Pixel coordinate grounding data:
- - - - -

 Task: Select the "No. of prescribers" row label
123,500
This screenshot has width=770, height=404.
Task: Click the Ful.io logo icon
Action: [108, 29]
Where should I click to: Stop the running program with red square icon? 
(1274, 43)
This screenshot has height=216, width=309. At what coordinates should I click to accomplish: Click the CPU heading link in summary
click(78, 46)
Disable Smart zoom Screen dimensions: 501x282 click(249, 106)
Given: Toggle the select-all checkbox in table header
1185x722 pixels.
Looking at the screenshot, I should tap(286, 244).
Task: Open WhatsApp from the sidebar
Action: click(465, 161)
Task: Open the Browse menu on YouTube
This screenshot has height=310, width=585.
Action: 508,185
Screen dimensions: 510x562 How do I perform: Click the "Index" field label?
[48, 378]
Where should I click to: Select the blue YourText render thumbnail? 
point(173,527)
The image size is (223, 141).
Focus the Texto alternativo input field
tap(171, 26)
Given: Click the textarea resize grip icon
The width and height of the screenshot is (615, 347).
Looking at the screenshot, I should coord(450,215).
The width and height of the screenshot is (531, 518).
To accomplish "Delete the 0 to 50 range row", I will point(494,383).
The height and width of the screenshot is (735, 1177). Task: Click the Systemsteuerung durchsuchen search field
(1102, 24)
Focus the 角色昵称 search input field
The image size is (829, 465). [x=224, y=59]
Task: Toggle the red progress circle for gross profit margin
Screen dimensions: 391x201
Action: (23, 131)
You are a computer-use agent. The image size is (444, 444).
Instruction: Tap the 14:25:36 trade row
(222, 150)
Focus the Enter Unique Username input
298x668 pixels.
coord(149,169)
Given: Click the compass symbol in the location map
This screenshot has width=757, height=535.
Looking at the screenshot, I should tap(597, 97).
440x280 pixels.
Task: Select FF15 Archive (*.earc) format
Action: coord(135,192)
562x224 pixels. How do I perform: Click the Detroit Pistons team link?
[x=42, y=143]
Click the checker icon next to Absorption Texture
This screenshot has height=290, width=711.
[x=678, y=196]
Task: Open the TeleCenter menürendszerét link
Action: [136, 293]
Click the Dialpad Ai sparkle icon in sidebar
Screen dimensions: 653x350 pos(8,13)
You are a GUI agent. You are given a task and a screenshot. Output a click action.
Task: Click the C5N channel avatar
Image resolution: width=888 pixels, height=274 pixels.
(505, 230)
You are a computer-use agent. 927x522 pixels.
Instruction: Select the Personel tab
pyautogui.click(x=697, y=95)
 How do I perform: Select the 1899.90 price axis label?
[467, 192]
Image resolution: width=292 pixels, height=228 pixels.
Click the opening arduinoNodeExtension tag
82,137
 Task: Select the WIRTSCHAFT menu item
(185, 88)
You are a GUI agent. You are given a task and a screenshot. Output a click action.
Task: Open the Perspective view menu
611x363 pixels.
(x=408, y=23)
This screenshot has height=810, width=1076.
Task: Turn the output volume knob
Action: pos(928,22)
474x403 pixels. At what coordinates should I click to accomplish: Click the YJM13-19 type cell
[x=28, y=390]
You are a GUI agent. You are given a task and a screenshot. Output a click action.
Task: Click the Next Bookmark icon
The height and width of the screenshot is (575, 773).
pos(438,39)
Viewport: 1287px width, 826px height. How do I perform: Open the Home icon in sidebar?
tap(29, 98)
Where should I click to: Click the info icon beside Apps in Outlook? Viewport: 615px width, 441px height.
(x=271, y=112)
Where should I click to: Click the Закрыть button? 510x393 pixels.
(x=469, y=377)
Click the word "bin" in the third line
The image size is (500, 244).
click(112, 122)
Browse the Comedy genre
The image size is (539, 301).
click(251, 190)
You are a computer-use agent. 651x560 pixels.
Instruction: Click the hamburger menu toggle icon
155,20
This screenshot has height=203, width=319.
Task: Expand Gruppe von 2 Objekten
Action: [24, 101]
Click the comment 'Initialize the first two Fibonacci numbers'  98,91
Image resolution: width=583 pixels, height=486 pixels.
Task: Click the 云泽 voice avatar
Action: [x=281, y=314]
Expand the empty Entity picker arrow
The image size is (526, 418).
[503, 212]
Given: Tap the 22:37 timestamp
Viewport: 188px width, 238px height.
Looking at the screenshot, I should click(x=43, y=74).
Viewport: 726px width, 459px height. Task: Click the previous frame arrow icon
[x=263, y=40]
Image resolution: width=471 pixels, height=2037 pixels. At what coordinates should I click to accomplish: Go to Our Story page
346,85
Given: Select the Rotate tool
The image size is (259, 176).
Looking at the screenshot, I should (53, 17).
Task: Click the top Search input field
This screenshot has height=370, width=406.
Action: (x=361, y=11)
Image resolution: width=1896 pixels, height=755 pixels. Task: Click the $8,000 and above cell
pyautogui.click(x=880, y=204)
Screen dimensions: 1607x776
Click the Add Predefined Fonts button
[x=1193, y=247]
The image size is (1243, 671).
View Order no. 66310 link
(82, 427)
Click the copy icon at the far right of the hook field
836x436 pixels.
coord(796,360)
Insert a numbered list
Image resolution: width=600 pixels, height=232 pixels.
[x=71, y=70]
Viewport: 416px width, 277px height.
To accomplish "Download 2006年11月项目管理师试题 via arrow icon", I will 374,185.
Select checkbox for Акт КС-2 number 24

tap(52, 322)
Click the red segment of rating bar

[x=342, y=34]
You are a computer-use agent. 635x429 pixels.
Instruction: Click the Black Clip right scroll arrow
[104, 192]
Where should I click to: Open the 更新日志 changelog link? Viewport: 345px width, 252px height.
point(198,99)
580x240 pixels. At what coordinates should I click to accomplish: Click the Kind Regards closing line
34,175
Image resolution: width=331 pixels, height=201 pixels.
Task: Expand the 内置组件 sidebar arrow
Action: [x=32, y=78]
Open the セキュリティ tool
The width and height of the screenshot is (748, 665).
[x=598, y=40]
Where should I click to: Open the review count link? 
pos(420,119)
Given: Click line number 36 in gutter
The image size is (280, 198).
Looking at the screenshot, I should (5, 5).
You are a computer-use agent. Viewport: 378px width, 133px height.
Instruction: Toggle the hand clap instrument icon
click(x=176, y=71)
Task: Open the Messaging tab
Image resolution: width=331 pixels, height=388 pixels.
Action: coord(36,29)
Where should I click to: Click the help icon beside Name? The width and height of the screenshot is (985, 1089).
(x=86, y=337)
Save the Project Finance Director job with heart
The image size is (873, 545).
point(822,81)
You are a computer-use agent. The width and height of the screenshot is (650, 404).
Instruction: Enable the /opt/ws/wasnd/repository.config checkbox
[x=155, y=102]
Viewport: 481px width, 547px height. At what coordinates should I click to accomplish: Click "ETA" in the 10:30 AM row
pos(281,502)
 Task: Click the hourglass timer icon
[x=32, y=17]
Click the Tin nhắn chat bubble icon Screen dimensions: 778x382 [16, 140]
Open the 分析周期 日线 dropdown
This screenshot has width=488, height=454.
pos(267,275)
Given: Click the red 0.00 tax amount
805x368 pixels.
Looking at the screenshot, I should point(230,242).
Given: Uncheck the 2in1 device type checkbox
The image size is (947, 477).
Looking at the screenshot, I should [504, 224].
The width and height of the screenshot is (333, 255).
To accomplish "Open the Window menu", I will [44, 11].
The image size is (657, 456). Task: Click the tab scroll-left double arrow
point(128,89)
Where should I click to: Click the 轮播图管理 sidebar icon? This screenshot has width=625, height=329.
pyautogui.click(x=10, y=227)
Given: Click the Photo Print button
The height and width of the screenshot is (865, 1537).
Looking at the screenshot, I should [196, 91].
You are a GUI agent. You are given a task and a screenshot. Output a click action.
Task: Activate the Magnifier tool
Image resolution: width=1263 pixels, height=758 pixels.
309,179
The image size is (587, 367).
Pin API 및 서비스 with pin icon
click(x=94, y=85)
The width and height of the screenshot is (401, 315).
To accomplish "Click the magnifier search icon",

- - - - -

== PROBLEM ==
Whenever a line in the records above contains the string "will", copy that line.

== WRITTEN ANSWER ==
To accomplish "Delete the 0 to 50 range row", I will point(494,383).
To accomplish "Download 2006年11月项目管理师试题 via arrow icon", I will 374,185.
To accomplish "Open the Window menu", I will [44, 11].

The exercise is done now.